Лэнгдон медленно поднял глаза на дальний конец зала, где шеренгой выстроились вдоль стены шесть статуй, изображающих подвиги Геркулеса. Он намеренно не смотрел в другую сторону, на Геркулеса и Диомеда, чьи нагие тела неуклюже сплелись в борьбе: характерной чертой этой скульптуры сомнительного достоинства был эффектный «захват пениса», при виде которого Лэнгдону всегда становилось не по себе.

Гораздо приятнее для глаза был чудесный микеланджеловский «Гений победы», занимающий центральную нишу в правой, южной стене. Эту скульптуру высотой больше двух с половиной метров предполагалось установить на могиле крайне консервативного папы Юлия II по прозвищу Грозный. С учетом отношения Ватикана к гомосексуализму этот замысел всегда представлялся Лэнгдону по меньшей мере странным: ведь моделью для статуи послужил Томмазо Кавальери, юноша, в которого Микеланджело был влюблен на протяжении многих лет и которому посвятил немалое количество стихов.

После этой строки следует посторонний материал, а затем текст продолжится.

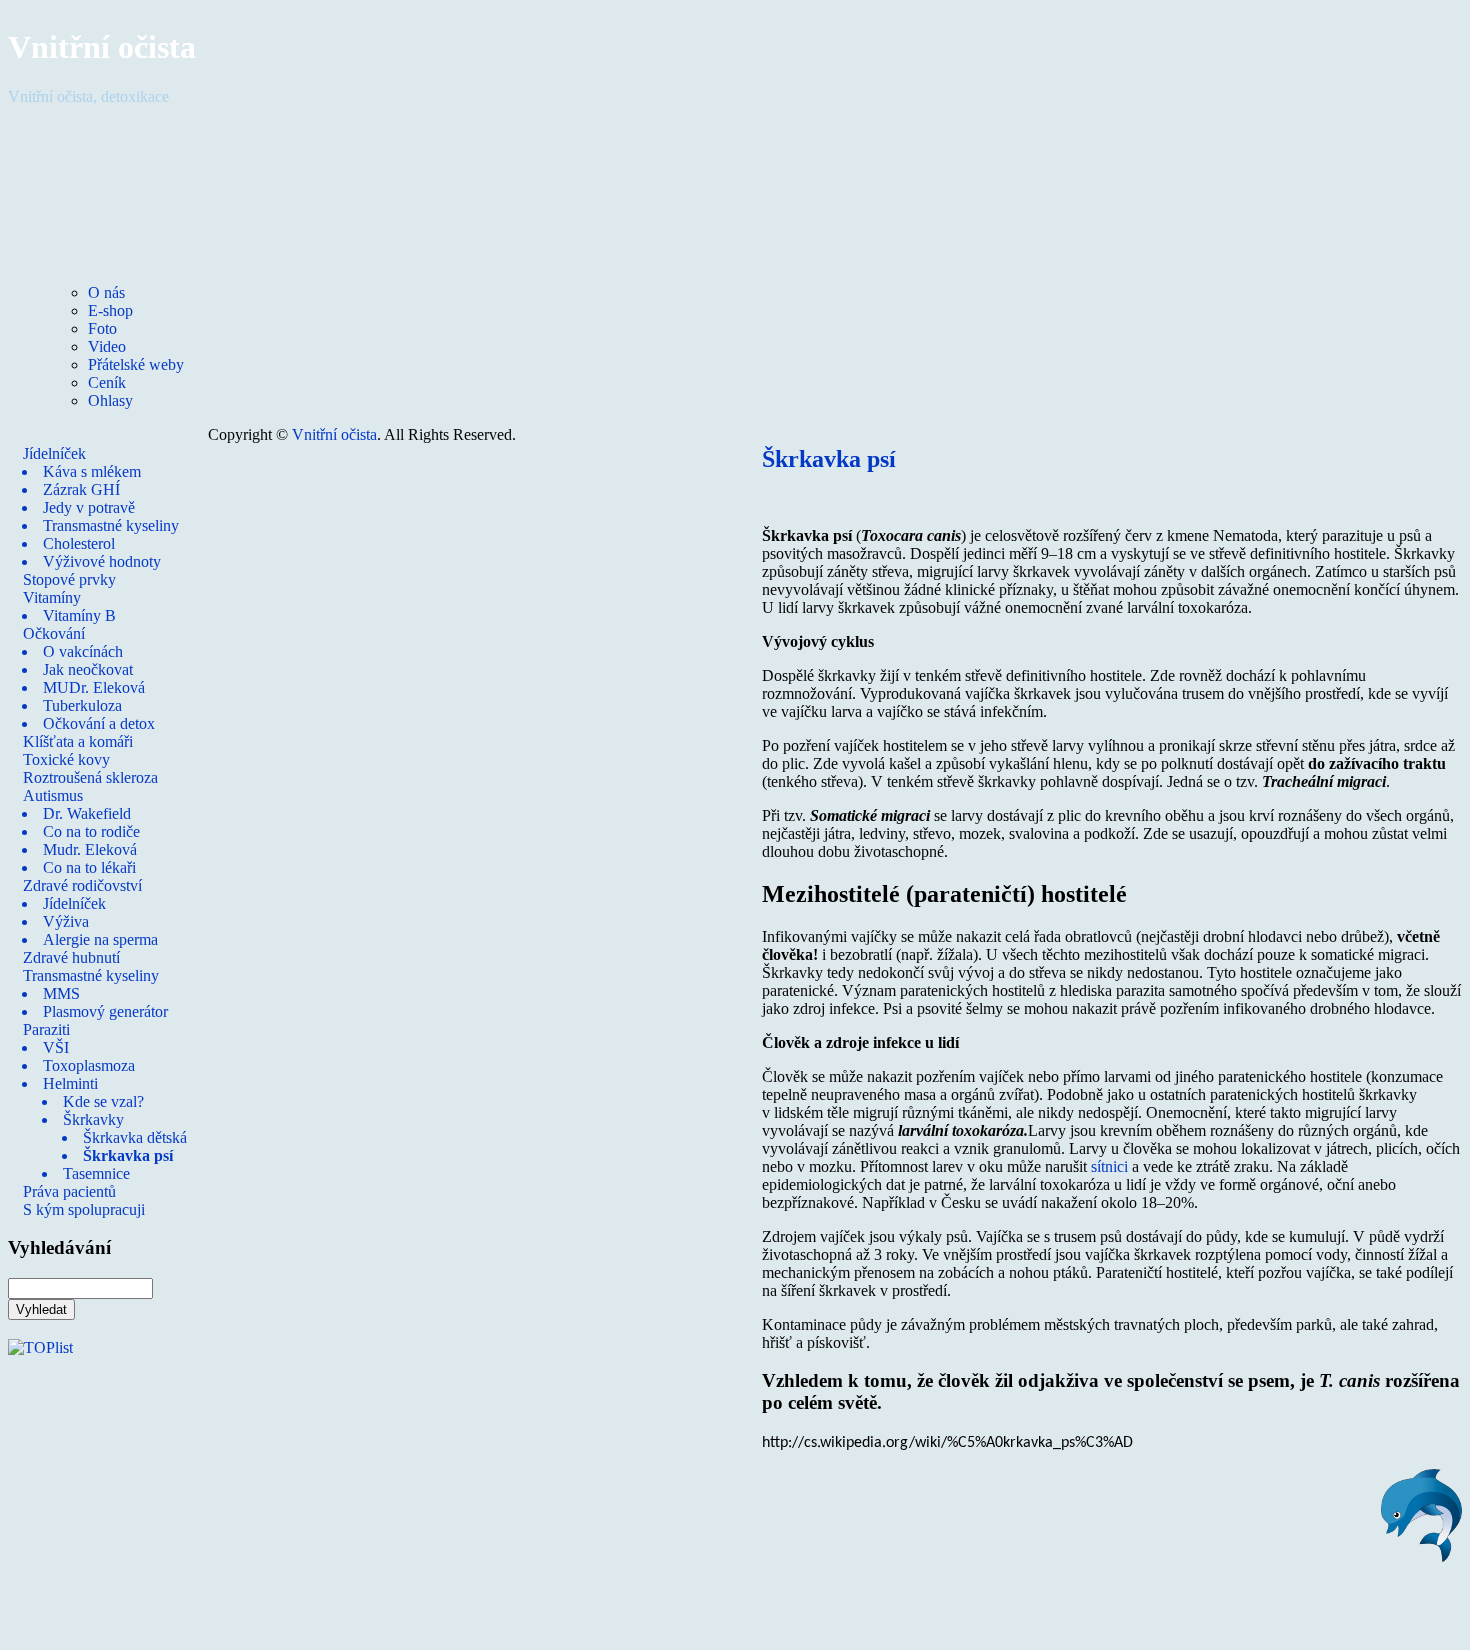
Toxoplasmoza (89, 1065)
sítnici (1109, 1166)
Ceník (107, 382)
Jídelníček (54, 453)
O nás (106, 292)
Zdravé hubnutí (71, 957)
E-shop (110, 310)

— И почему я никогда не бывала здесь раньше? — благоговейно прошептала рядом Сиена. — Это потрясающе!

Лэнгдон кивнул, вспомнив свое первое посещение этого зала, — тогда он пришел сюда, чтобы послушать классическую музыку в исполнении всемирно известной пианистки Мариэлы Кеймел. Изначально зал предназначался для закрытых политических собраний и аудиенций у великого герцога, однако теперь в нем нередко выступали яркие музыканты или лекторы вроде искусствоведа Маурицио Серачини, а то и устраивались светские рауты — например торжественное открытие музея Гуччи, на котором присутствовало множество знаменитостей. Лэнгдон иногда гадал, как Козимо I отнесся бы к превращению своего строгого зала для аудиенций в площадку для развлечения богатых предпринимателей и звезд из мира моды.